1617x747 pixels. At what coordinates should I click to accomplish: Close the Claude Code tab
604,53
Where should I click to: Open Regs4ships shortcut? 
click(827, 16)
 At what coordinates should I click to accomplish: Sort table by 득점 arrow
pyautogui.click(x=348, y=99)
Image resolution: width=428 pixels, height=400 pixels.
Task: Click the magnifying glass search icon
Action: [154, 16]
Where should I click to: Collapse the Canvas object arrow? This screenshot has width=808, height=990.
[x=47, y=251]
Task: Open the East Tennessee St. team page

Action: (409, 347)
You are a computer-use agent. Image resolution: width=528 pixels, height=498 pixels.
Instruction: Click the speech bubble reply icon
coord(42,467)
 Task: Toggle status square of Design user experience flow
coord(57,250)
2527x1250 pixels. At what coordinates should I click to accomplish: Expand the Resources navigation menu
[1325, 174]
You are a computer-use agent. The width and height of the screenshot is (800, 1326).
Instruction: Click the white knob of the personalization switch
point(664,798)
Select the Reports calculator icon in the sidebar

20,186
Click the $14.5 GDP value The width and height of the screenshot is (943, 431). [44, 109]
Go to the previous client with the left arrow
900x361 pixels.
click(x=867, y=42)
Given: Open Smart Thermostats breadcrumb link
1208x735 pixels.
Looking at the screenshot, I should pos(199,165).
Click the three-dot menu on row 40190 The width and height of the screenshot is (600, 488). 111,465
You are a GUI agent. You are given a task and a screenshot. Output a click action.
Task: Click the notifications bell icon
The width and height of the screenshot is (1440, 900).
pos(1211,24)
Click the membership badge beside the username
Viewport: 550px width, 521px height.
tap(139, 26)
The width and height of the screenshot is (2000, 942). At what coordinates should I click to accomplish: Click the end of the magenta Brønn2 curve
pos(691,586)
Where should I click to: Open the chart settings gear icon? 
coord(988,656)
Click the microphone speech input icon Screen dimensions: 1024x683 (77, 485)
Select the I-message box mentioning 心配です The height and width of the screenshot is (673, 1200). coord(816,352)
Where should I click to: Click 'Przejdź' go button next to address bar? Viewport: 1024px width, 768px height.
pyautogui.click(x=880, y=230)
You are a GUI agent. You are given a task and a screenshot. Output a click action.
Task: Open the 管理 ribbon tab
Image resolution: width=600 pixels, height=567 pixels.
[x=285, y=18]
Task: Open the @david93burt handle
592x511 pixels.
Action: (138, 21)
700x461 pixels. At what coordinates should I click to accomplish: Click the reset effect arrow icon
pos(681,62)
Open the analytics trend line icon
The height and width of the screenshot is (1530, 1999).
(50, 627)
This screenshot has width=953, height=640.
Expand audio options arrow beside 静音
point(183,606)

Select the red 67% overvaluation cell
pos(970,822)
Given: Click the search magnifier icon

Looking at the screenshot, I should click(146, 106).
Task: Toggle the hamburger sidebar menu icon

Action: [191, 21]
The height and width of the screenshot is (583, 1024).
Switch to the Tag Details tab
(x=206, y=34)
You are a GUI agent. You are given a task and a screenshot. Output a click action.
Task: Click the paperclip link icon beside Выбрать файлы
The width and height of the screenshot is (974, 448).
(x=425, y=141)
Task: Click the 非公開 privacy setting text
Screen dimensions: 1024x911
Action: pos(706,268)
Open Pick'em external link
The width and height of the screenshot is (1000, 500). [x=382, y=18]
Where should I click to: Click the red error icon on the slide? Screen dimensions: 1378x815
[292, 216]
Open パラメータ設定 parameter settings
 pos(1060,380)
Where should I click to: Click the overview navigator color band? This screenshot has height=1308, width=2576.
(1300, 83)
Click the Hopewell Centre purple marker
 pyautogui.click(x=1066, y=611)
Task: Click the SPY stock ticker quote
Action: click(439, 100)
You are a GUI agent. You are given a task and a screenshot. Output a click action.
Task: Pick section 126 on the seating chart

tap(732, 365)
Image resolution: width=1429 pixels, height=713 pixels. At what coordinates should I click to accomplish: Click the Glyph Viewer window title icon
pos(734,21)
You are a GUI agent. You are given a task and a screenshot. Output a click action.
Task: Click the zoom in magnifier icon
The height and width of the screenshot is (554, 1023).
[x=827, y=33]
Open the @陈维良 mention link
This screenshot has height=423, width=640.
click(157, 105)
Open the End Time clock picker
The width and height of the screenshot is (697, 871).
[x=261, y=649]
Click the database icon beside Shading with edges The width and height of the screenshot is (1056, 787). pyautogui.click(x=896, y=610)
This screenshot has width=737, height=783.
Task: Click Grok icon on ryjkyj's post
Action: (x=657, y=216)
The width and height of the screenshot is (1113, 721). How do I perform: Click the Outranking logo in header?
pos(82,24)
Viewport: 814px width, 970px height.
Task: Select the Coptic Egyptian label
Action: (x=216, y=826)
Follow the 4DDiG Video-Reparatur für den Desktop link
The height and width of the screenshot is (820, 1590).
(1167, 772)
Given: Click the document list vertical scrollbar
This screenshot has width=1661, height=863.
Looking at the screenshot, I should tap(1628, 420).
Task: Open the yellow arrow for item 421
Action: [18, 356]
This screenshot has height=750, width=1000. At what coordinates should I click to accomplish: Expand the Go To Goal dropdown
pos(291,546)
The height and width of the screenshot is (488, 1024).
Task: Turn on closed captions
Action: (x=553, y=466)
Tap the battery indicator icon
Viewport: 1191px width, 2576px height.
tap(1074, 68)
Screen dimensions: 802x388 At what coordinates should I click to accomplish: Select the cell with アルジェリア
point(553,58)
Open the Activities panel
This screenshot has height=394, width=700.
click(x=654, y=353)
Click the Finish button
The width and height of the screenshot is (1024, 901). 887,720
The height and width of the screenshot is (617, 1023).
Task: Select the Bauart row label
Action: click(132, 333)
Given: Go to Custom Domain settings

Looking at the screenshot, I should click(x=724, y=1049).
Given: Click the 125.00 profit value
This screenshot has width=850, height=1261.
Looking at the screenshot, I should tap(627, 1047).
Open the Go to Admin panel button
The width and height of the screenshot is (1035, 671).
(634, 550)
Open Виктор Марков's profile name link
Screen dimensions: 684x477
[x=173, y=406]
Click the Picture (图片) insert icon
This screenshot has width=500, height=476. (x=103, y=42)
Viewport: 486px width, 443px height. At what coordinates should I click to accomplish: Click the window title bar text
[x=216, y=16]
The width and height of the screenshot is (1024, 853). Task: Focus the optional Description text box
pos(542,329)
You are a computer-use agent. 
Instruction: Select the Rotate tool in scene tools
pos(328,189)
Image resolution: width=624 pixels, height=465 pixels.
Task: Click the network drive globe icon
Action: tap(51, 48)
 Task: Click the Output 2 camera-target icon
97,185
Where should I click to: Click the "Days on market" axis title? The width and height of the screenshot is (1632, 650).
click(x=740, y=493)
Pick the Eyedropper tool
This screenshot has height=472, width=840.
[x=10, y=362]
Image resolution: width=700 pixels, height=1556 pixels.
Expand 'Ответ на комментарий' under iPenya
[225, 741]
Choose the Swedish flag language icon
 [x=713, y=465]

============

• WHAT THE EXERCISE ASKS
Only lines containing "value" belong in the answer; copy every such line from the records.

• ANSWER TO THIS TASK
Click the $14.5 GDP value The width and height of the screenshot is (943, 431). [44, 109]
Given: Click the 125.00 profit value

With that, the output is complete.